From the teaching centres Single or multiple medicine prescribing— a debate [*]Motion: This house believes that the single remedy is the medicine of experience
20 December 2017 (online)
The 1990s are no more a time for complacency in the furtherance of homoeopathy than were the 1790s or the 1890s. Is not the function of the study of history to gain experience and enlightenment for one’s survival in the present?
In 1790 Samuel Hahnemann demonstrated his genius and the similia principle in his Cinchona experiment. By the time he died in Paris in 1843 he had firmly established the roots of homoeopathy which we are still nurturing today. Could he have achieved more had he not been so antagonistic to his allopathic peers and the pharmacists of his day? Would George Guess have been banned from medical practice in September 1991 in his home state of North Carolina had not the infighting of his ancestors in the low potency/high potency split of the 1890s, and gradual absorption of low potency homoeopathic prescribing into allopathic medicine, brought about the decline of homoeopathy in the USA?
Surely there is no place for self congratulation on either our educational success in homoeopathy in this country, or our position in relation to non-medically qualified practitioners. George Vithoulkas, one of the greatest contributors to the philosophy, practice and teaching of homoeopathy since Kent died in 1916, believes implicitly in the single remedy prescribing of classical homoeopathy. He is not a medically qualified homoeopath.
There is an ever-increasing public interest in, and demand for homoeopathic treatment in the UK today. If we are to serve this public well in the development of homoeopathy into the twenty-first century we must
— Practise the most effective form of homoeopathy
— Produce positive scientific research incorporating the skills of our non-medically qualified colleagues, as in other branches of medicine
— Not repeat history’s mistakes by rejecting in any way, a large and active group of dedicated homoeopaths, just because they happen not to have been trained in allopathic medicine.
With these aims in mind the debate on multiple versus single remedy prescribing took place at the Royal London Homoeopathic Hospital on 7 July 1992.
The motion for debate was ‘This house believes that the single remedy is the medicine of experience’. The debate was chaired by Dr Peter Fisher.
At the end of the debate the audience of 60 voted 2 to 1 in favour of the single remedy being the medicine of experience.

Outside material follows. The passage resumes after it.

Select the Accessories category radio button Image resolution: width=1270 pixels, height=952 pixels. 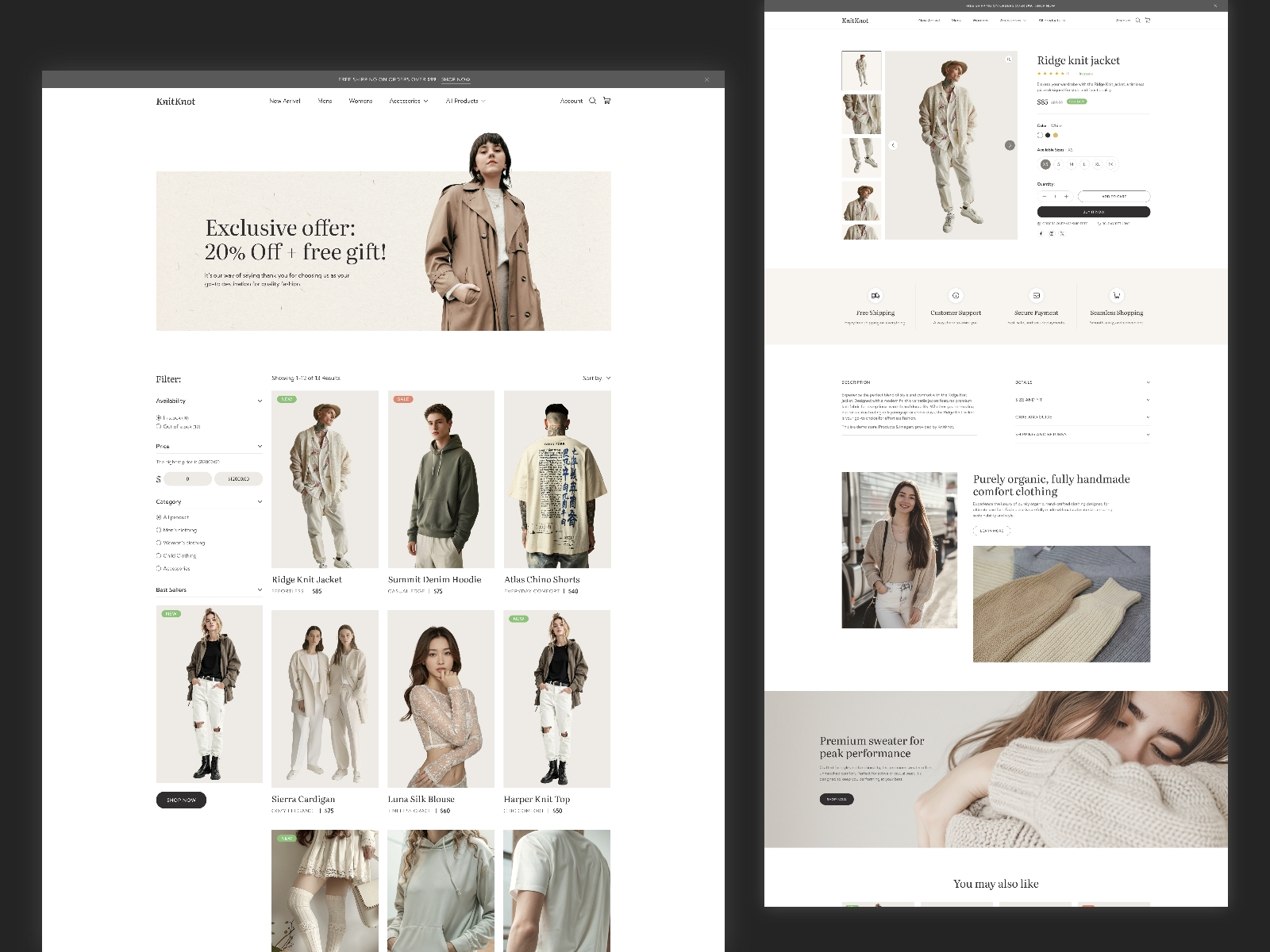pos(158,568)
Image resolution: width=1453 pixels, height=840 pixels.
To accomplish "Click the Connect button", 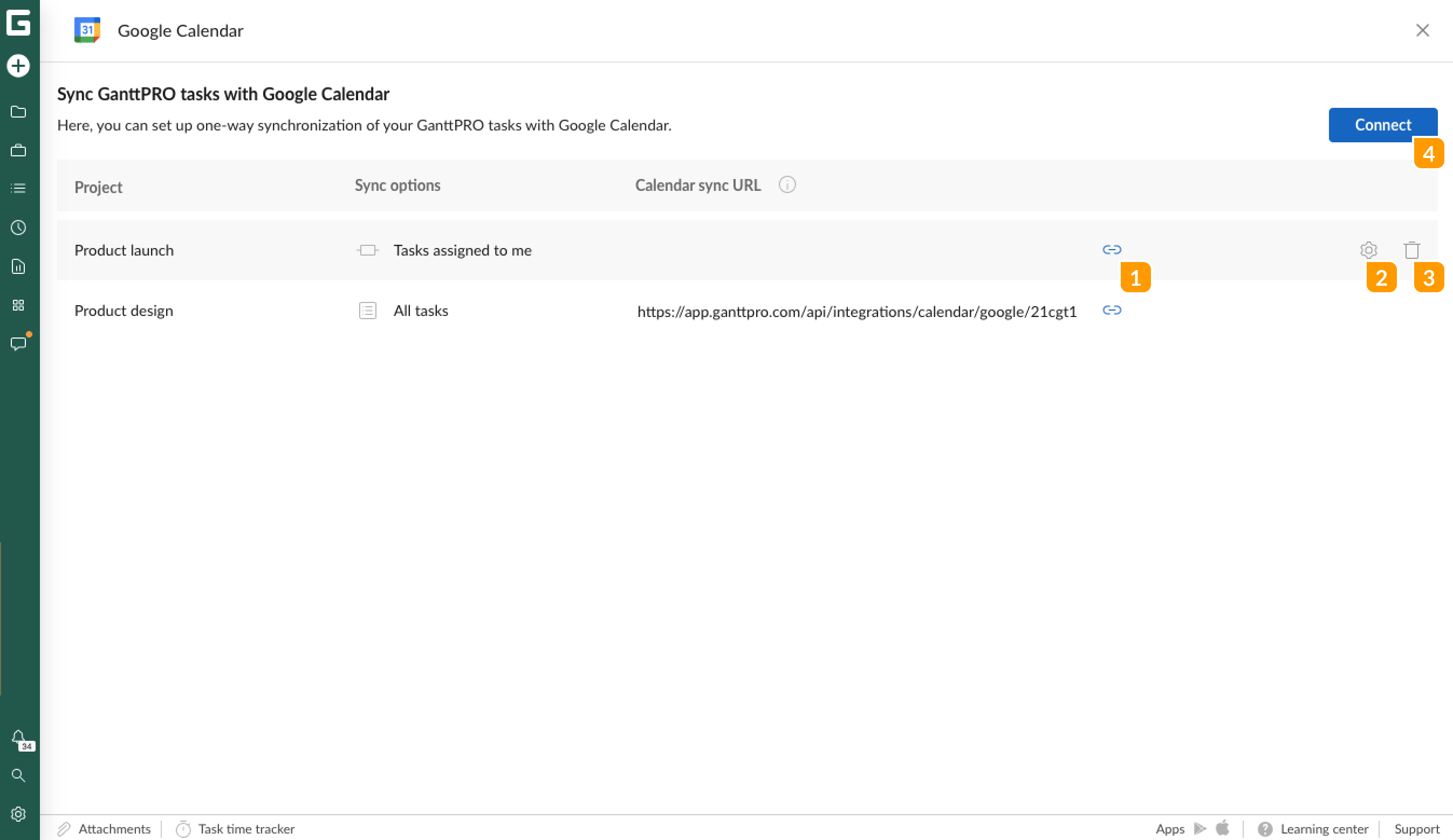I will click(1382, 125).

I hope this debate will herald the beginning of a new era of the practice of better and more effective homoeopathy, and a closer and more congenial alliance with the Society of Homoeopaths in the furtherance of homoeopathy in the UK into the next century.
DR VICTORIA BLACKSTONE
☆This article is a reprint of a previously published article. For citation purposes, please use the original publication details; Br Hom J 1993; 82: 137–152. DOI of original item: 10.1016/S0007-0785(05)80952-4.